STORY: The Kremlin has described former Soviet leader Mikhail Gorbachev as a statesman who altered world history, but whose, quote, "romanticism" about rapprochement with the West was misplaced.

Gorbachev's reforms heralded the end of the Cold War, and he is revered in the West as a champion of peace.

But they also hastened the collapse of the Soviet Union, and many Russians blame him for the economic turbulence and fall in living standards that followed.

Gorbachev died on Tuesday (August 30), aged 91.

Kremlin spokesman Dmitry Peskov said on Wednesday (August 31) Gorbachev's hopes for a "romance" with the West were unjustified and had to be corrected under President Vladimir Putin.
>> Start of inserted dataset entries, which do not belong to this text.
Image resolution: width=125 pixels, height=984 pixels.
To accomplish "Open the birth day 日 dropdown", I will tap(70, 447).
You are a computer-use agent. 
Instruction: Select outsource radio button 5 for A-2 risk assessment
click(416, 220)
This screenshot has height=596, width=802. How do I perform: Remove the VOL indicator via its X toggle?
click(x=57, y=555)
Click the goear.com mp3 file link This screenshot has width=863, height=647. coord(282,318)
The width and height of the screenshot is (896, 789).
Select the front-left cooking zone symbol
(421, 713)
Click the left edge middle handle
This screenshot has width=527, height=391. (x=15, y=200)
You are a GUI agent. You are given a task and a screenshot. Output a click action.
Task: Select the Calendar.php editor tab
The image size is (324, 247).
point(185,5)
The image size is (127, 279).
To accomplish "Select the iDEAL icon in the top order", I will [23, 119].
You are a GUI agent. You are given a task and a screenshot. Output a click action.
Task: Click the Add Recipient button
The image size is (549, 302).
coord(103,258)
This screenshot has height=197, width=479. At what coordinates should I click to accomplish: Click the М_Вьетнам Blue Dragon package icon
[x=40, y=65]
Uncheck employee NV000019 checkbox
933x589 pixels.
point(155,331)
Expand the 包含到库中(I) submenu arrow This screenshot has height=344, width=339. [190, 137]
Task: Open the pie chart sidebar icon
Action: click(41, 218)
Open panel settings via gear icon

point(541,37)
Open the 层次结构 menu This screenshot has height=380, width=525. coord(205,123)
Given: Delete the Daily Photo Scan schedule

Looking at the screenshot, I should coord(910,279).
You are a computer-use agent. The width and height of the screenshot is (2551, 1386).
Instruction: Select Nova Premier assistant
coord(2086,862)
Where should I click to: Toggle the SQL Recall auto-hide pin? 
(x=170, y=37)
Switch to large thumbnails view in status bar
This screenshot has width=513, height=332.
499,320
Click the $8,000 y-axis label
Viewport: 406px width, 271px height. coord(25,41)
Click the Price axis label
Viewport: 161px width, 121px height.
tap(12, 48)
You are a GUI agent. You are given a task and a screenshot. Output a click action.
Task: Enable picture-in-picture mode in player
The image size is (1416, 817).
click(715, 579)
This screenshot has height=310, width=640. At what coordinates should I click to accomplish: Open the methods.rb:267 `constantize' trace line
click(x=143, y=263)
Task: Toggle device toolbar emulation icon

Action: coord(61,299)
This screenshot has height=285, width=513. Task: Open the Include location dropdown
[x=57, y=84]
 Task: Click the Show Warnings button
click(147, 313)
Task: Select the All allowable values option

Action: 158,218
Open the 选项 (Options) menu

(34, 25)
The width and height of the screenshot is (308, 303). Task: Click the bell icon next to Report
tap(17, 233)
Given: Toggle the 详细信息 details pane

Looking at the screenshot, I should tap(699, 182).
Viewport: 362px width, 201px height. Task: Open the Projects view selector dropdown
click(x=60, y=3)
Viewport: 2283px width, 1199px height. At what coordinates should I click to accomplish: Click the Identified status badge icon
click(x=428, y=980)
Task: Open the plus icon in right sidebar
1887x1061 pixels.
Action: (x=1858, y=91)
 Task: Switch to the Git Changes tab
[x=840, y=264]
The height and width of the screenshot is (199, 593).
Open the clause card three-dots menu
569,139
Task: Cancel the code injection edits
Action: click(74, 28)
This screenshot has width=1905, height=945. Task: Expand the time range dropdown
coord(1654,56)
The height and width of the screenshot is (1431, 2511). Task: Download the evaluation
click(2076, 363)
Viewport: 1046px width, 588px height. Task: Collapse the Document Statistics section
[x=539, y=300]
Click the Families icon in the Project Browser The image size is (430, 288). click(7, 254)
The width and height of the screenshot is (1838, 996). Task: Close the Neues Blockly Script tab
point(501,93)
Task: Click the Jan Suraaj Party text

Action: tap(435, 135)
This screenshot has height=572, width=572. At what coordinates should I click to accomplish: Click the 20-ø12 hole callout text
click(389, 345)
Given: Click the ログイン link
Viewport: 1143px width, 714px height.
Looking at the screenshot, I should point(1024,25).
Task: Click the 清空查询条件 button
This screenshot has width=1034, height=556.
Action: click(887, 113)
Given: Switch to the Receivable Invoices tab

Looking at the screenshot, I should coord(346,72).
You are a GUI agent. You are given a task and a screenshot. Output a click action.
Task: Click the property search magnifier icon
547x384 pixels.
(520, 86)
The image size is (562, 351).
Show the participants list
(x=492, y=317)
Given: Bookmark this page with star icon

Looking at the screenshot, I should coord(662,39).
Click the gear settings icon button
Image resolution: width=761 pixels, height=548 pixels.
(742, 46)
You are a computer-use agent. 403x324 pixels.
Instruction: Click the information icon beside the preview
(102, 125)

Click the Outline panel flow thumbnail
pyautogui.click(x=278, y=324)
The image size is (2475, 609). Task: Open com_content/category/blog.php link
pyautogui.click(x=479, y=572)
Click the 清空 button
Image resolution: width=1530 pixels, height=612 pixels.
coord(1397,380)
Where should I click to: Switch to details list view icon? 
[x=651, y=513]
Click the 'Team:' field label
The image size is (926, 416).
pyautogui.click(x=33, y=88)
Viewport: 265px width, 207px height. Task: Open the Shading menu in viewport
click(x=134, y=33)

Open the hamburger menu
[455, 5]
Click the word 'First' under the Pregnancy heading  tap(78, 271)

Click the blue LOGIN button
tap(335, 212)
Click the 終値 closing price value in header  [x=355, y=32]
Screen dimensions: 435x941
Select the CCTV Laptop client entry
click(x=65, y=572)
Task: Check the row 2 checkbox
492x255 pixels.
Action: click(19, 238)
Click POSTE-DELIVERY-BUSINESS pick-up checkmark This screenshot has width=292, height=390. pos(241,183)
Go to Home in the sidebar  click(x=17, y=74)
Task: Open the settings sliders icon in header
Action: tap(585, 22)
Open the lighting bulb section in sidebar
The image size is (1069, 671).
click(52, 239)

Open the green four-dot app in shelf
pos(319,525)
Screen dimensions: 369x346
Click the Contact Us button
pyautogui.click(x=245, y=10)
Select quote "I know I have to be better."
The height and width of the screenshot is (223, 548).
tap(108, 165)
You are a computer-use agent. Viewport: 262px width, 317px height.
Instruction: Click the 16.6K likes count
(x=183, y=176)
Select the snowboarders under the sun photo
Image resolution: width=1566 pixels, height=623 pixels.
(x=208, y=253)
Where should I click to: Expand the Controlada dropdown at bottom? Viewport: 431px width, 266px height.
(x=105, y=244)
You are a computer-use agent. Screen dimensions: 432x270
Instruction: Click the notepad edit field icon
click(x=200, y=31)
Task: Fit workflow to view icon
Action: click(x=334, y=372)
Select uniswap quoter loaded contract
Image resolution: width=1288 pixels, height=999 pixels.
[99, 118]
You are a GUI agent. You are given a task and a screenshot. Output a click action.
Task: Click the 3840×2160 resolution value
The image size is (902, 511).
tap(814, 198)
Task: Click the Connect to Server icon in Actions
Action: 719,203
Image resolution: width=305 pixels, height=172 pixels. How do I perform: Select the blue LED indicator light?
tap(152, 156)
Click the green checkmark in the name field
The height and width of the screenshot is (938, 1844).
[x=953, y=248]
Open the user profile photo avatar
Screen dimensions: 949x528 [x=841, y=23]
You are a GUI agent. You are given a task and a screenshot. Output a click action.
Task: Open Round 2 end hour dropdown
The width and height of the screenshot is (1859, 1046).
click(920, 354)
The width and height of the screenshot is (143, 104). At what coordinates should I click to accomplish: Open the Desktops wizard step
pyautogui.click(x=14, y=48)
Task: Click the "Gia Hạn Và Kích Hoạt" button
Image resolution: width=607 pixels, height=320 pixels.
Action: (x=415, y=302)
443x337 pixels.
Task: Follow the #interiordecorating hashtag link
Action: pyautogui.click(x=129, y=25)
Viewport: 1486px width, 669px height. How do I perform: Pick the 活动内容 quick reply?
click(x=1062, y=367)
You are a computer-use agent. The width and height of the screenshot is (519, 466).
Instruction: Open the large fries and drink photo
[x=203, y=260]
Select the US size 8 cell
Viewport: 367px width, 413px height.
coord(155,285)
"He sincerely wanted to believe that it would end and an eternal romantic period between the new Soviet Union and the world, the "Collective West" as we call it, would come. That romanticism was not justified - there was no romantic period or "honey-sweet century". The bloodthirstiness of our opponents showed itself."

Putin served in the Soviet Union's KGB security service when Gorbachev was in power.

In a condolence telegram, he called Gorbachev a statesman who had "deeply understood" that the Soviet system needed to be reformed.

On the streets of Moscow, the response to his legacy was cool.

"It seemed to us back then that he was a person who could change the Soviet Union for the better. But then, when his time was coming to the end, it turned out that he is a person who broke up the Soviet Union, broke up a vast country..."

"I have a negative view of Mikhail Gorbachev's time in power. He did a lot of damaging things to our country. We are the ones facing the consequences."

In February, Putin launched what he called a "special military operation" against Ukraine, one of the 15 former Soviet republics.

He has lamented the collapse of the Soviet Union as the disintegration of, quote, "historical Russia" and said he would reverse it given half a chance.